Start of Block

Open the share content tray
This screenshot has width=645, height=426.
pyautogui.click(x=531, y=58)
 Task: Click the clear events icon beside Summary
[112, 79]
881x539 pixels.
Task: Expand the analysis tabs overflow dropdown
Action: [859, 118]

End of Block
Start of Block

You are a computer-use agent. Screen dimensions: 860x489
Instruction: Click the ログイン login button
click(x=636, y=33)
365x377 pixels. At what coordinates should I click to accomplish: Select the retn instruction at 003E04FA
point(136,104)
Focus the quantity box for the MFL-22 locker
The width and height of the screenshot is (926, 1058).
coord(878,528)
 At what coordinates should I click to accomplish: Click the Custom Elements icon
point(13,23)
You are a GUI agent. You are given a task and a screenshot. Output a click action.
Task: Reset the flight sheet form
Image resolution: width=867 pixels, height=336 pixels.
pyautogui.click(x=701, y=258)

End of Block
Start of Block

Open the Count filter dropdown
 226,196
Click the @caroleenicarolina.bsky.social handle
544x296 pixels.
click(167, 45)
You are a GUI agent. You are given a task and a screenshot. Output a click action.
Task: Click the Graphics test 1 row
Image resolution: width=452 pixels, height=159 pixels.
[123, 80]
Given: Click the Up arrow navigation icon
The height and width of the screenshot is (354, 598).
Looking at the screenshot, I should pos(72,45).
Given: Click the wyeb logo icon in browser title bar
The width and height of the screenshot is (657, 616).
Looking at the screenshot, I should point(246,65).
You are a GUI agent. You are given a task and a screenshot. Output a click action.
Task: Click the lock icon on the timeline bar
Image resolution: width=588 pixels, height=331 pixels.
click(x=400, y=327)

End of Block

▸ Required work
Copy exactly the stretch of data above from the line with "Instruction: Click the ログイン login button" through the line with "Task: Reset the flight sheet form", and omit all other lines.

▸ Problem solution
Instruction: Click the ログイン login button
click(x=636, y=33)
365x377 pixels. At what coordinates should I click to accomplish: Select the retn instruction at 003E04FA
point(136,104)
Focus the quantity box for the MFL-22 locker
The width and height of the screenshot is (926, 1058).
coord(878,528)
 At what coordinates should I click to accomplish: Click the Custom Elements icon
point(13,23)
You are a GUI agent. You are given a task and a screenshot. Output a click action.
Task: Reset the flight sheet form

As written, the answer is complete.